● **WHAT IS BEING ASKED**:
Every line between the top of the data below and the line with "FAQ's (372, 2420)", both ends included, must be retyped exactly.

● **DATASET RECORDS**:
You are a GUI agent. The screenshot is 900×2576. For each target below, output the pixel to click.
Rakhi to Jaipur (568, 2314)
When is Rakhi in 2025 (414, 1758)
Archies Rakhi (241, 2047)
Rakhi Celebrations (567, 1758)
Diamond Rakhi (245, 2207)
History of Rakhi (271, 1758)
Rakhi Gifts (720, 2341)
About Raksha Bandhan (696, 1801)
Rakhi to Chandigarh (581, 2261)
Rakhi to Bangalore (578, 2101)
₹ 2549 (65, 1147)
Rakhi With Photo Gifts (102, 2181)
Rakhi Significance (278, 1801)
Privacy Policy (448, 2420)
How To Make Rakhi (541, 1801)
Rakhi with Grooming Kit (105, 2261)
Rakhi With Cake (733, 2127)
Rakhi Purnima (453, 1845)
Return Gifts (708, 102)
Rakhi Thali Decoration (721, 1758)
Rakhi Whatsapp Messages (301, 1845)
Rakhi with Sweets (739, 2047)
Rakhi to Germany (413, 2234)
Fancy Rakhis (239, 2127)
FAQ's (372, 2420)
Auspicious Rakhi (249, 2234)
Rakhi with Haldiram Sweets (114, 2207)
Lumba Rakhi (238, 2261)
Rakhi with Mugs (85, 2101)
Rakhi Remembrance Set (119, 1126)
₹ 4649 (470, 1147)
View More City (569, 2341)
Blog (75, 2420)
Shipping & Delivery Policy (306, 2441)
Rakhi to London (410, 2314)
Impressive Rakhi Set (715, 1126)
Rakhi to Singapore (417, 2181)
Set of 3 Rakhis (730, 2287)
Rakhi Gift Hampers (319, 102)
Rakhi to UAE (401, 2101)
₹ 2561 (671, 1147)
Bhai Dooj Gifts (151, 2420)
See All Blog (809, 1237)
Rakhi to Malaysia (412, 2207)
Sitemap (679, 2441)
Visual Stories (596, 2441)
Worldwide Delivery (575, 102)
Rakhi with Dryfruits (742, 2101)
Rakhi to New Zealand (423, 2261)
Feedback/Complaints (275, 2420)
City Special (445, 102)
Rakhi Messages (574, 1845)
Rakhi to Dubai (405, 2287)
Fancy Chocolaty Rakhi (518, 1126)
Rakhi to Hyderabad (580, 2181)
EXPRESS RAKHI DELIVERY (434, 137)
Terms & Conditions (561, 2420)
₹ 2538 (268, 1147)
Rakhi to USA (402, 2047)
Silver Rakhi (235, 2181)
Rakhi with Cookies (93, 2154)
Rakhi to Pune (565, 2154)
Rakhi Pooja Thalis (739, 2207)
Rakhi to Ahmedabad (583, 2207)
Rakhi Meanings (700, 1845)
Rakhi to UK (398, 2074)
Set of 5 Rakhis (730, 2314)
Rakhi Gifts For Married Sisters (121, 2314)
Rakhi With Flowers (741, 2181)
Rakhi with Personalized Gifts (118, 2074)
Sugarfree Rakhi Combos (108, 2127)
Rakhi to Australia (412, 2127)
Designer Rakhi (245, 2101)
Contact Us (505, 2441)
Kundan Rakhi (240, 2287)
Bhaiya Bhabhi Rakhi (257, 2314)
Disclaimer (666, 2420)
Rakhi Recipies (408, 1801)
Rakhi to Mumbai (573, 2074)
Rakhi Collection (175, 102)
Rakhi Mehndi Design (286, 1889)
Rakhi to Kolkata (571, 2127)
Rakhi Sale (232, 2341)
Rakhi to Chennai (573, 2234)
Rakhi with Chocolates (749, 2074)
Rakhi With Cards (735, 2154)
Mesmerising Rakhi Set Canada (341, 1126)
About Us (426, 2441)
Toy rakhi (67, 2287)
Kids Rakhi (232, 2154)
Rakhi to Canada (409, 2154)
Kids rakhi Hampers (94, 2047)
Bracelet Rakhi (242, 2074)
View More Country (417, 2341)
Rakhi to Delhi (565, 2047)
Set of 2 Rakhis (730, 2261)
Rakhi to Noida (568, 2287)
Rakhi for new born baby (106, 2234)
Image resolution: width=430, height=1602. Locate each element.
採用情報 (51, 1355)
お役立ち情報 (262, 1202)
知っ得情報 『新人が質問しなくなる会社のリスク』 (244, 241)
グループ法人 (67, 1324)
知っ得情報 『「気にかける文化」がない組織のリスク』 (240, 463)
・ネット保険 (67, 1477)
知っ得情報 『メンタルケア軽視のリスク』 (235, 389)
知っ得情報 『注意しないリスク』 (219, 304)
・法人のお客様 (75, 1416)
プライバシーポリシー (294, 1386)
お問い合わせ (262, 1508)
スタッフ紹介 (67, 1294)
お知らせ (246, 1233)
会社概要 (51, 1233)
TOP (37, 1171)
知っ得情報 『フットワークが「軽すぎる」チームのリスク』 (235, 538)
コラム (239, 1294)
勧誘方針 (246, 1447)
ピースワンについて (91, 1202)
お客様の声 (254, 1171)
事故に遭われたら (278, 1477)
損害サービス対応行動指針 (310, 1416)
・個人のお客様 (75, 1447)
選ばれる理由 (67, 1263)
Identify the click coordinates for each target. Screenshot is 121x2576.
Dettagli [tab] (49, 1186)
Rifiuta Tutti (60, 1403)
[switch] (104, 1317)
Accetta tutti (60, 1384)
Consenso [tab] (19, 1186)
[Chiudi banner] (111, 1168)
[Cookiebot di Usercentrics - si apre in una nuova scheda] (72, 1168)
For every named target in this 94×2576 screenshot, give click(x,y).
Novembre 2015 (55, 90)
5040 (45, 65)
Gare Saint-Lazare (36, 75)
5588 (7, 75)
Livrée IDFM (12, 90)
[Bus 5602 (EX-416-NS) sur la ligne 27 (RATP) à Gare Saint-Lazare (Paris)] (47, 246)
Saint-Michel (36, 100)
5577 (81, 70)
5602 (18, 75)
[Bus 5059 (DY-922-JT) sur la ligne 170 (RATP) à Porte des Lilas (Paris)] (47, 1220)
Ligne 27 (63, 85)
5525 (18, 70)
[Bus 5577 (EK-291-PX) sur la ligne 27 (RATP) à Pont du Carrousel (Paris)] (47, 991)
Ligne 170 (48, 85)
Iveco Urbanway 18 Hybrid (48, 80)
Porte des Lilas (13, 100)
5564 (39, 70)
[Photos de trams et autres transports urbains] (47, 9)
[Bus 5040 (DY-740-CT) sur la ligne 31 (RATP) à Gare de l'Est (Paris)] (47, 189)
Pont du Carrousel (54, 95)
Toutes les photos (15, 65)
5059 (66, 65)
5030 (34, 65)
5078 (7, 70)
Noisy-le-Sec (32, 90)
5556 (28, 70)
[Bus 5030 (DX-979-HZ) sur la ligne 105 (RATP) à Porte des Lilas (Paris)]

● **SOLUTION FOR THIS PROBLEM**:
You are a GUI agent. The screenshot is 900×2576. For each target below, output the pixel to click.
Rakhi to Jaipur (568, 2314)
When is Rakhi in 2025 (414, 1758)
Archies Rakhi (241, 2047)
Rakhi Celebrations (567, 1758)
Diamond Rakhi (245, 2207)
History of Rakhi (271, 1758)
Rakhi Gifts (720, 2341)
About Raksha Bandhan (696, 1801)
Rakhi to Chandigarh (581, 2261)
Rakhi to Bangalore (578, 2101)
₹ 2549 (65, 1147)
Rakhi With Photo Gifts (102, 2181)
Rakhi Significance (278, 1801)
Privacy Policy (448, 2420)
How To Make Rakhi (541, 1801)
Rakhi with Grooming Kit (105, 2261)
Rakhi With Cake (733, 2127)
Rakhi Purnima (453, 1845)
Return Gifts (708, 102)
Rakhi Thali Decoration (721, 1758)
Rakhi Whatsapp Messages (301, 1845)
Rakhi with Sweets (739, 2047)
Rakhi to Germany (413, 2234)
Fancy Rakhis (239, 2127)
FAQ's (372, 2420)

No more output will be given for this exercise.